MADISON -- For Cindy Alvarez, her passions in life have been faith, family, and football.
But in more recent years she's also become passionate about Gilda's Club, which offers social and emotional support for people affected by cancer.
Cindy, wife of University of Wisconsin-Madison athletic director and former football coach Barry Alvarez, talked about "Passions in My Life" at the Madison Catholic Woman's Club's 95th annual Spring Celebration held recently at Blackhawk Country Club.
Faith sustains her
A member of St. Maria Goretti Parish in Madison, Cindy said her faith has sustained her and helped her get through hard times in life.
She even remembers praying a special novena in 1993 for the success of the football team. "God answered my prayers," she said. "We went to the Rose Bowl that season!"
Busy coach's wife
The Alvarez family arrived in Madison in 1990. Cindy said her life as a football coach's wife was very busy at certain times of the year. She became almost a "single parent" to their three children and often entertained large numbers of people every week.
After football season, it was less hectic.

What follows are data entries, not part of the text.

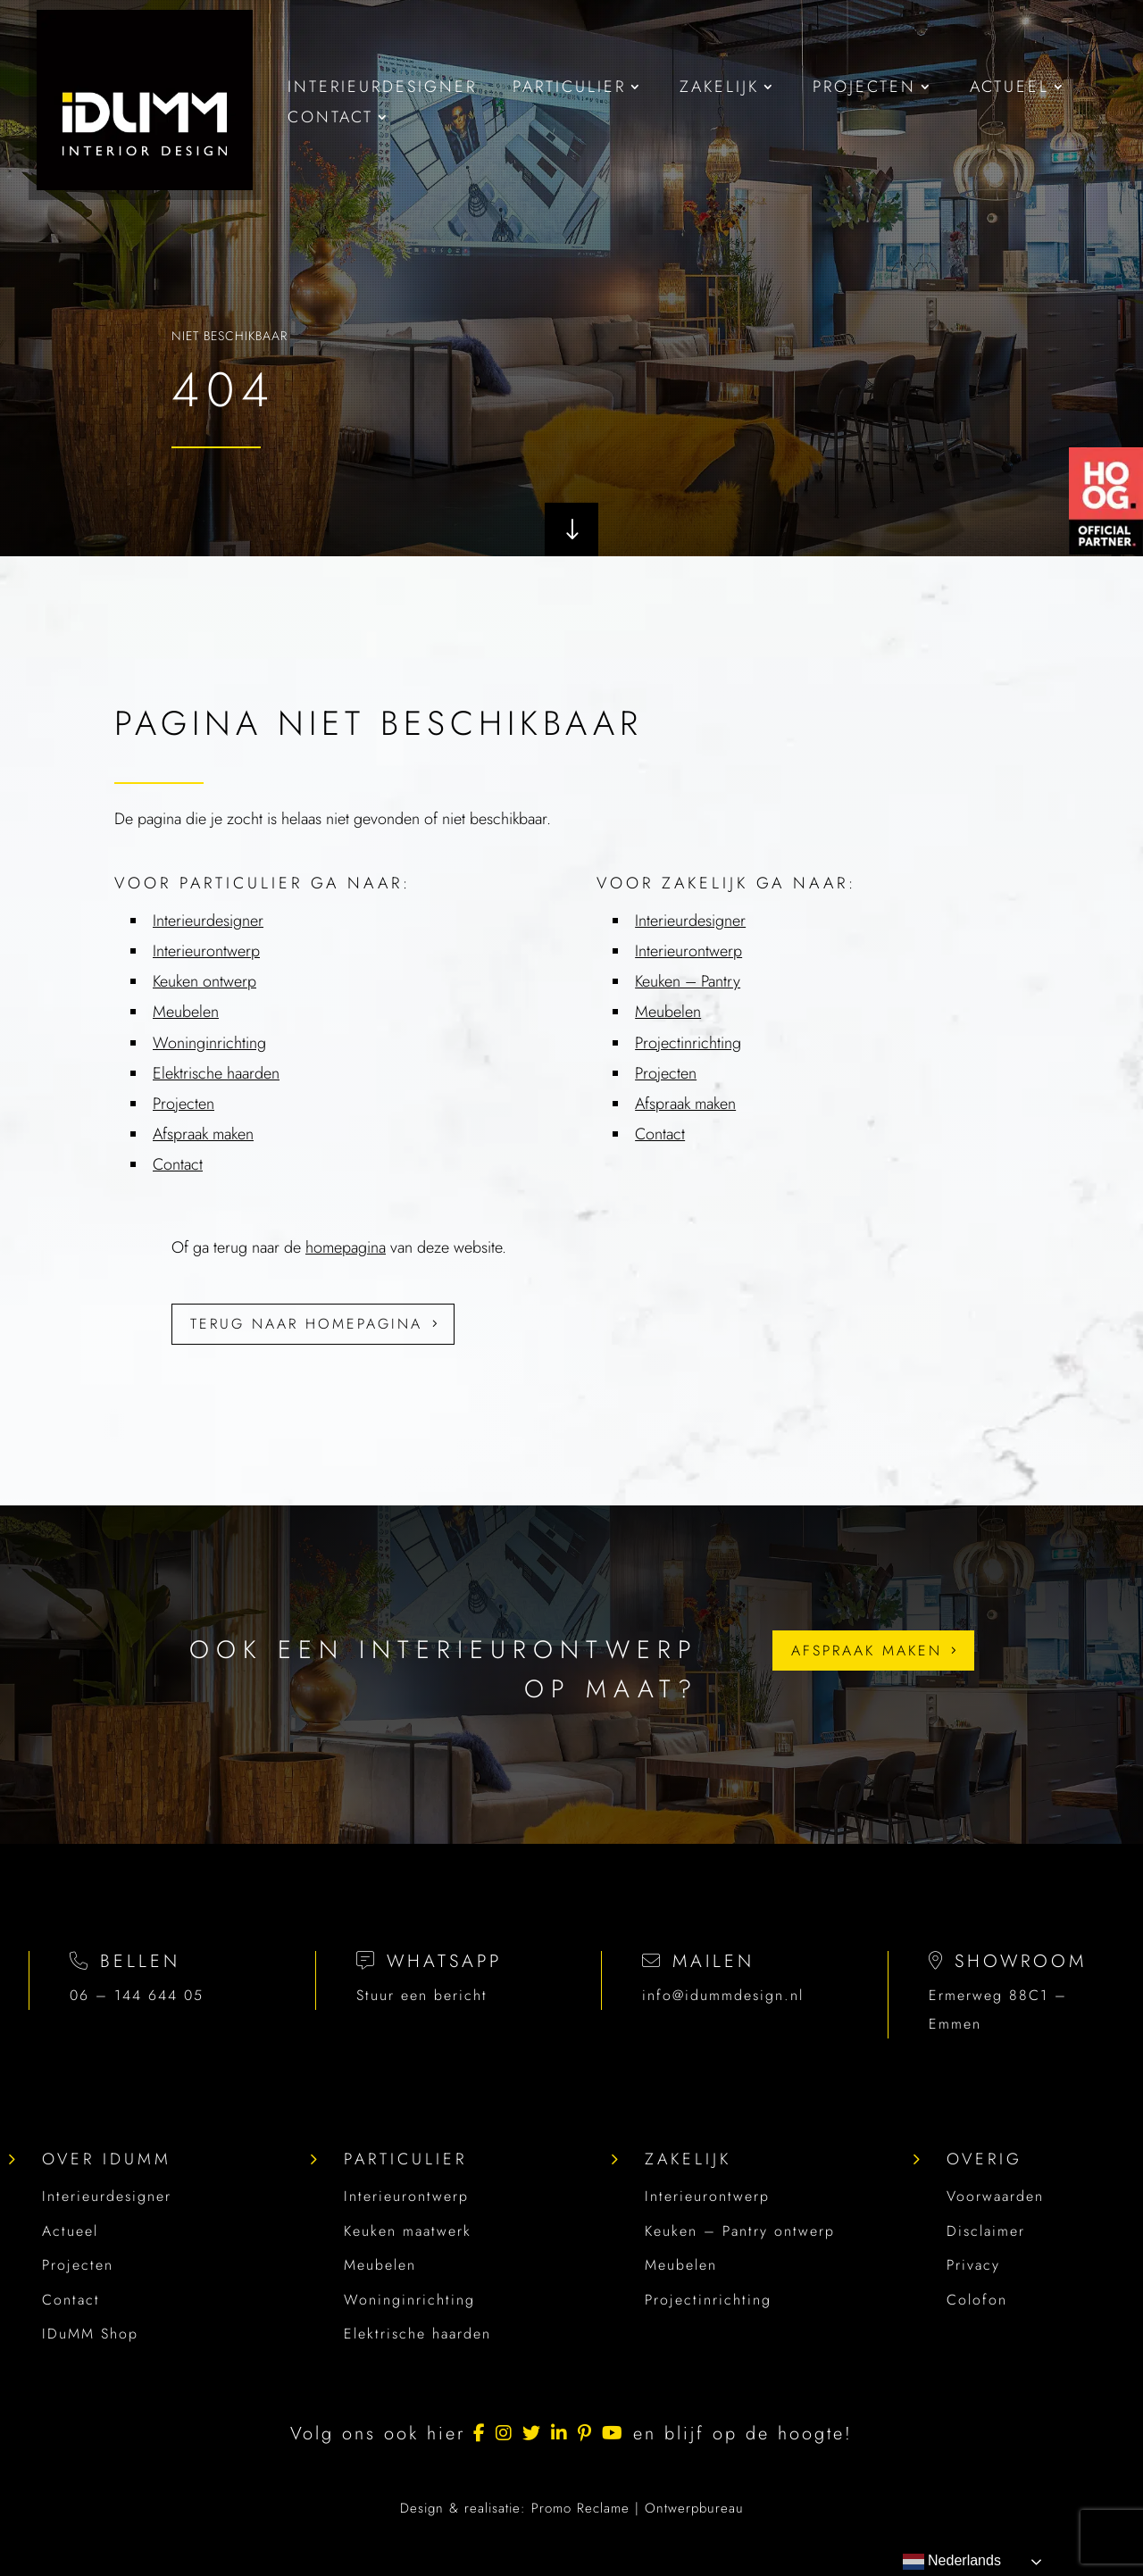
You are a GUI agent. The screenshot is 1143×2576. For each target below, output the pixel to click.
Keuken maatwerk (407, 2231)
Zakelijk (688, 2159)
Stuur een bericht (422, 1995)
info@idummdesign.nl (723, 1995)
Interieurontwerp (406, 2196)
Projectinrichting (708, 2299)
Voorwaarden (995, 2196)
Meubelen (380, 2265)
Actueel (70, 2231)
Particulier (405, 2159)
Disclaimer (986, 2231)
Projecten (77, 2265)
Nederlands (952, 2561)
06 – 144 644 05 (137, 1995)
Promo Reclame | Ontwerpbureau (637, 2508)
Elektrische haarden (417, 2333)
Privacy (973, 2265)
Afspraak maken (866, 1650)
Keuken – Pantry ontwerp (740, 2231)
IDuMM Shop (90, 2333)
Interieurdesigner (106, 2196)
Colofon (977, 2299)
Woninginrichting (409, 2299)
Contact (71, 2299)
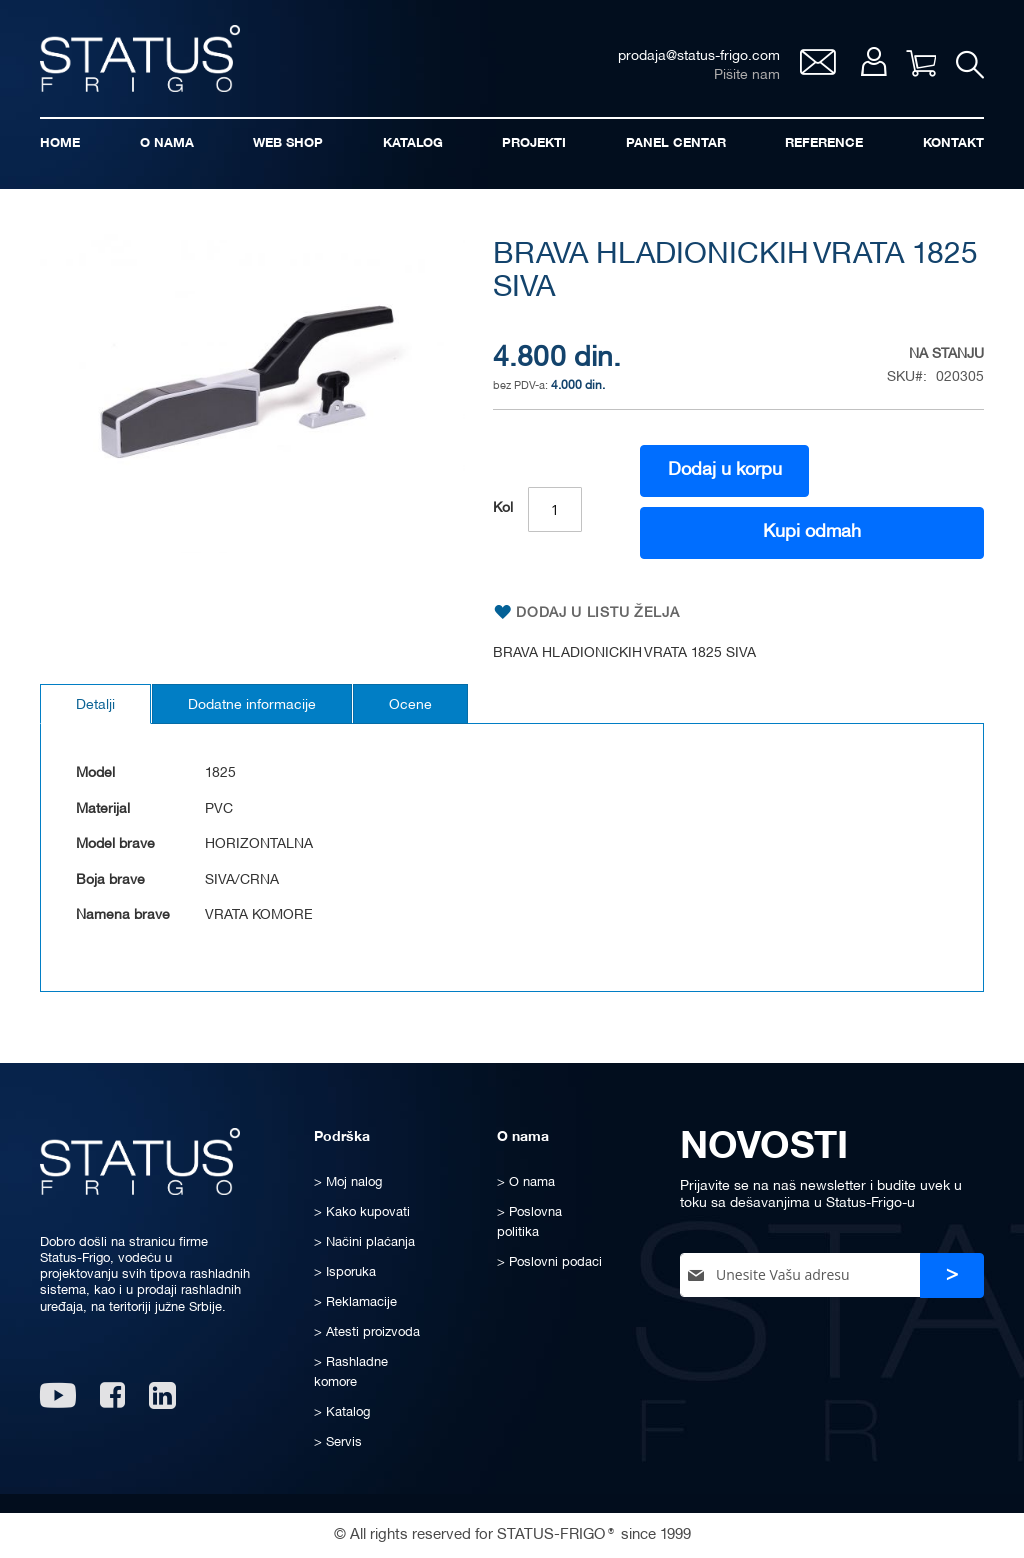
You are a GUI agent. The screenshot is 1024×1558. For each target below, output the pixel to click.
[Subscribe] (952, 1275)
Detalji (95, 705)
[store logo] (140, 58)
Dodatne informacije (252, 705)
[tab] (95, 704)
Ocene (410, 705)
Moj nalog (873, 61)
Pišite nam (747, 75)
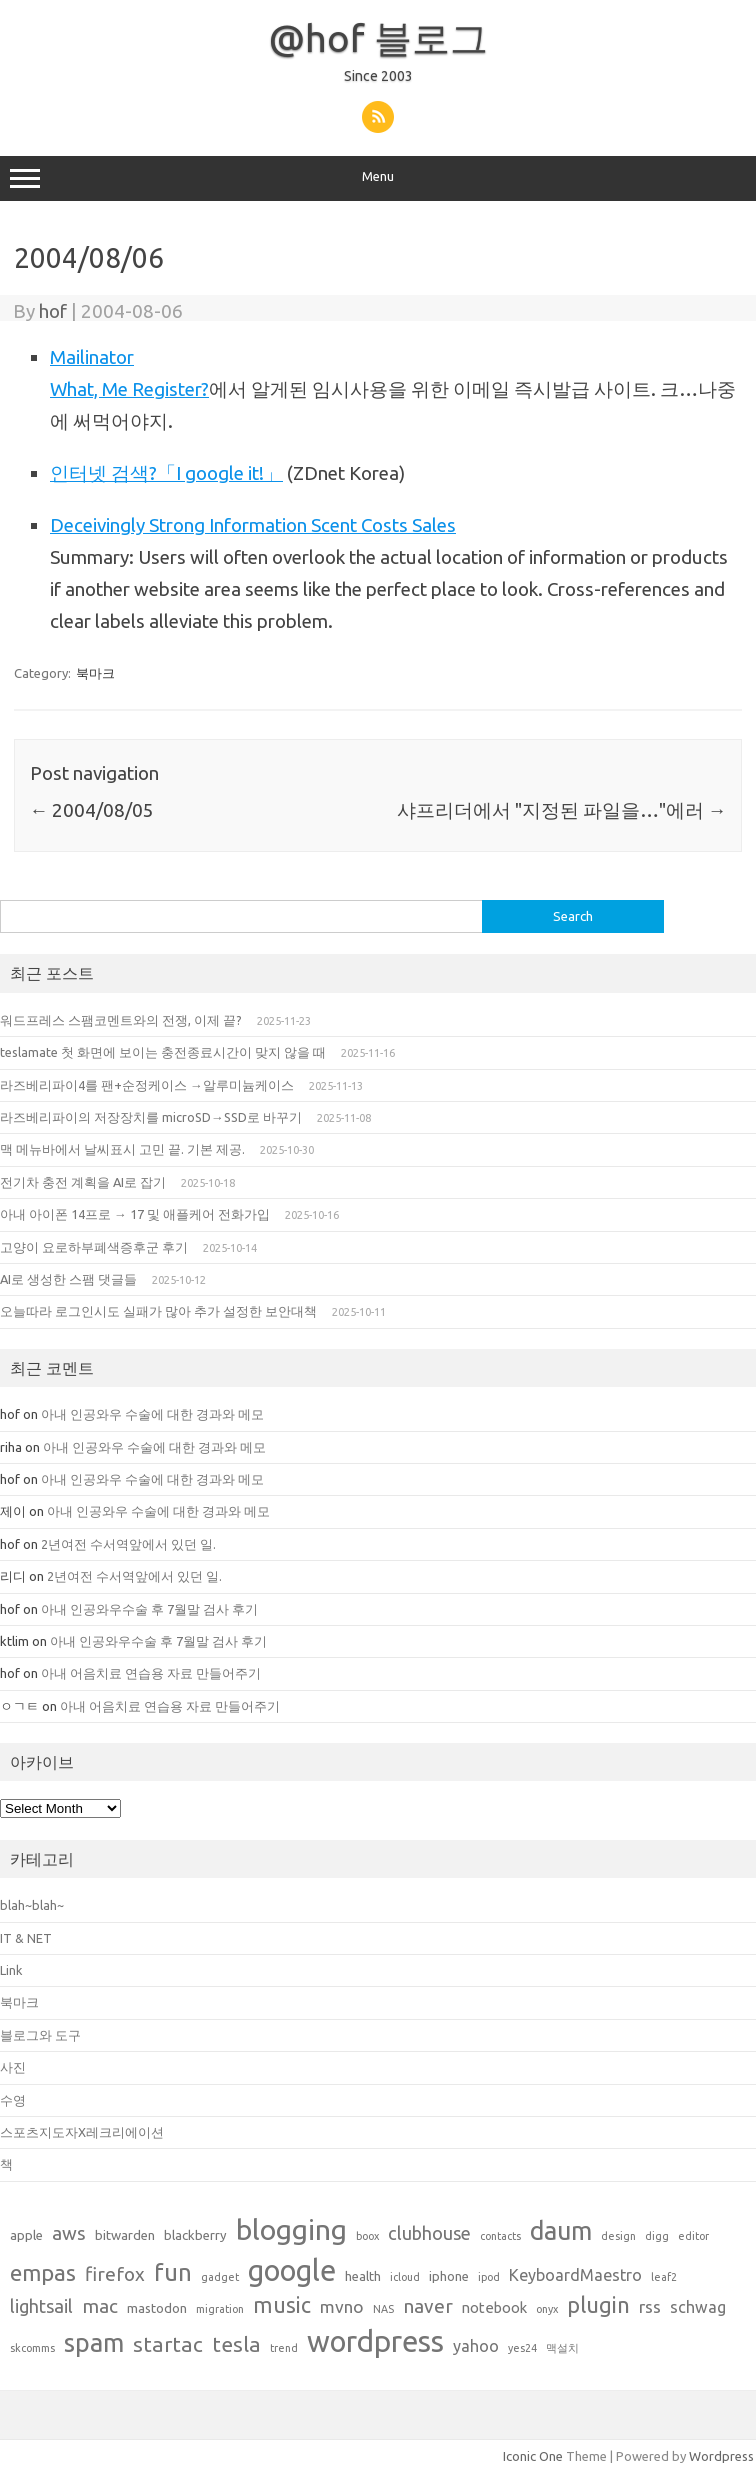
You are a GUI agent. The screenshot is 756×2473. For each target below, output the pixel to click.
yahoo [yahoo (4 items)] (476, 2346)
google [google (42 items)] (292, 2270)
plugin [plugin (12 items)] (598, 2305)
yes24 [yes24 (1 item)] (522, 2348)
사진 (13, 2067)
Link (11, 1970)
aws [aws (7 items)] (69, 2233)
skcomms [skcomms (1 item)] (32, 2348)
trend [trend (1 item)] (284, 2348)
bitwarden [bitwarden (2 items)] (125, 2235)
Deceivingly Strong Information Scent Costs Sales (253, 525)
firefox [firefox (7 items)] (115, 2274)
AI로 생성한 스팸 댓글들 (68, 1279)
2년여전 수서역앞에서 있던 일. (128, 1544)
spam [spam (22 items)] (94, 2342)
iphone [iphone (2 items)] (449, 2276)
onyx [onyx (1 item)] (547, 2309)
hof (53, 311)
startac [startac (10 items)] (168, 2344)
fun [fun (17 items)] (173, 2272)
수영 (13, 2100)
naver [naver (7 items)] (428, 2306)
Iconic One (533, 2456)
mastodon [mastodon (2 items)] (157, 2308)
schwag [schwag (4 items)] (698, 2307)
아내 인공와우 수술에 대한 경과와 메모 (154, 1414)
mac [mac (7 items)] (100, 2306)
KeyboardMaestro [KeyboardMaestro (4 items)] (575, 2275)
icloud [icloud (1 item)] (405, 2277)
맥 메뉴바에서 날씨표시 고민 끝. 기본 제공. (122, 1149)
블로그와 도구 (40, 2035)
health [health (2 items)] (363, 2276)
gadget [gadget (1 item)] (220, 2277)
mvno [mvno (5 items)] (342, 2306)
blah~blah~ (32, 1905)
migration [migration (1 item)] (220, 2309)
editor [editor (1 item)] (693, 2236)
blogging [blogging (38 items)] (291, 2229)
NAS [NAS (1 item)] (383, 2309)
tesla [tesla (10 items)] (236, 2344)
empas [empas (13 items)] (43, 2272)
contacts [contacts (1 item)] (500, 2236)
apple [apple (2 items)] (26, 2235)
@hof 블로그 (378, 38)
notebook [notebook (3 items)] (494, 2307)
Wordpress (721, 2456)
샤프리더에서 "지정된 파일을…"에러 (562, 810)
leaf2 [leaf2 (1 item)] (664, 2277)
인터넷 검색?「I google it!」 (166, 473)
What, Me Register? (129, 389)
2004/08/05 (92, 810)
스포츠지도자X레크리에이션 (82, 2132)
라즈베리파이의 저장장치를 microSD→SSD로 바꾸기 (151, 1117)
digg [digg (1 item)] (657, 2236)
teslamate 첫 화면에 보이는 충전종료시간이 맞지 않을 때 (163, 1052)
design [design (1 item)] (618, 2236)
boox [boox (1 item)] (367, 2236)
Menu (378, 179)
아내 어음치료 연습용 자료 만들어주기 (151, 1673)
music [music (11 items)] (282, 2305)
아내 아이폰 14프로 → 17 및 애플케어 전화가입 (135, 1214)
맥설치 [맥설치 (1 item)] (562, 2348)
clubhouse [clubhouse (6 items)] (429, 2233)
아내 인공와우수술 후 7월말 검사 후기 (149, 1609)
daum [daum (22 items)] (561, 2230)
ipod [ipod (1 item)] (489, 2277)
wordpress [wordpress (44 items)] (375, 2341)
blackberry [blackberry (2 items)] (195, 2235)
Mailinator (92, 357)
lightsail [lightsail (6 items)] (41, 2306)
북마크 (95, 673)
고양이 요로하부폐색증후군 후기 (94, 1247)
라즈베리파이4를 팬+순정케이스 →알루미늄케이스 (147, 1085)
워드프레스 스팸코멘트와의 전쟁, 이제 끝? (121, 1020)
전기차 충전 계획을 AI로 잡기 (83, 1182)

But then her husband was involved in recruiting players. "That meant 40 people for brunch every Sunday with recruits, parents, and coaches."
Since Barry has been athletic director, Cindy said it hasn't been as stressful. However, she lamented, "I gained 17 pounds. I'm back on Weight Watchers."
The couple is still busy at least four nights a week with community or UW events. Being athletic director is a year-long commitment with no "off season," she noted.
In 2003, the Alvarezes were asked to be co-chairs for Gilda's Club Madison. "I said, 'we need to do this,'" said Cindy. "We've lost both of our mothers to breast cancer."
They helped raise millions of dollars to build Gilda's Club Madison, the 23rd clubhouse in North America inspired by Saturday Night Live comedian Gilda Radner, who died of ovarian cancer.
Gilda's Club Madison opened in 2007 at 7907 UW Health Court in Middleton. "Along the way it became a passion," said Cindy of her involvement with the club.
"It provides an emotional and social support system for anyone living with cancer," Cindy noted. "It offers social groups, potlucks, art classes, networking groups, speakers, and support groups for children, survivors, and those grieving. Every service is free. We do not receive any government funding"
She told the women, "Everyone in this room will be touched by cancer. There is such a need for Gilda's Club." She invited them to tour Gilda's Club Madison. Donations are also welcome. For more information call 608-828-8880 or go to www.gildasclubmadison.org
Importance of family
Family continues to be a passion in Cindy's life, too. She and Barry have been married 42 years. They have two daughters, one son, and six grandchildren.
Two children live in the Madison area and the other lives in Pewaukee. Dealing with challenges has made the family stronger. "You need faith, good friends, and family," Cindy emphasized.
Also at the Spring Celebration, the Catholic Woman's Club gave its annual Christian Achievement Award to Jean Elvekrog of St. John the Baptist Parish in Waunakee. Pat Breunig, award committee chair, said that Elvekrog was nominated because of her involvement in activities at the parish, local, and national levels.
Elvekrog was formerly the librarian at St. John the Baptist School and worked at the Waunakee Public Library. She serves on the board of Catholic Charities of the Diocese of Madison and has been involved in school and library organizations, including the Catholic Library Association. She has been active at her parish, including involvement in the recent church building project.
The plaque for her award honors Elvekrog for "her outstanding work and tireless efforts on behalf of all of God's children."
The Catholic Woman's Club also gave a total of $12,300 to educational, religious, and charitable activities.
Twenty-five women were welcomed as new members of the club.